GTK has a GtkRecentManager API that allows applications to advertise recently used files (for unconfined applications the API writes to $HOME/.local/share/recently-used.xbel).
When running confined, the API writes to $HOME/snap/<snapName>/current/.local/share/recently-used.xbel instead.
Unconfined applications such as nautilus (or the shell) can display a list of recently used files, but they’re not aware of those opened by confined applications. That seems reasonable to me, as exposing which files were opened by a sandboxed application for the entire system (and every unsandboxed application out there) to see seems like an important information leak.
However this can also be seen as a regression by end users who are expecting to see their recently used files show up there, when they start using the snap version of an application. This was recently reported as a bug against the libreoffice snap.

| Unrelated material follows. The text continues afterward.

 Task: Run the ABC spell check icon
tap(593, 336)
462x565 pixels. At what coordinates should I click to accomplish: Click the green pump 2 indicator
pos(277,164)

Not really sure what to do about that, or if we want to do something at all, but I thought I’d open a discussion here to get people’s input and opinions.
This is essentially covered by xdg-desktop-portal bug #215. I don’t think there has been any action taken on it yet though.
It definitely doesn’t look safe to give a confined application access to ~/.local/share/recently-used.xbel. The <bookmark:application> element includes a command line to open the file. That could potentially be used to escape the sandbox. So I don’t think there is any quick fix outside of improving xdg-desktop-portal.
Please reconsider this. Accessing files through the recently used list is an important feature for many user’s workflows, and not being able to see those is definitely a regression. Maybe there should be an option for the user to mark a given snap as trusted, which would remove such restrictions.
With the current state of affairs, a snap is just less useful than a traditional package. And as Ubuntu is moving more and more essential apps to snap, this would mean Ubuntu is getting less useful over time.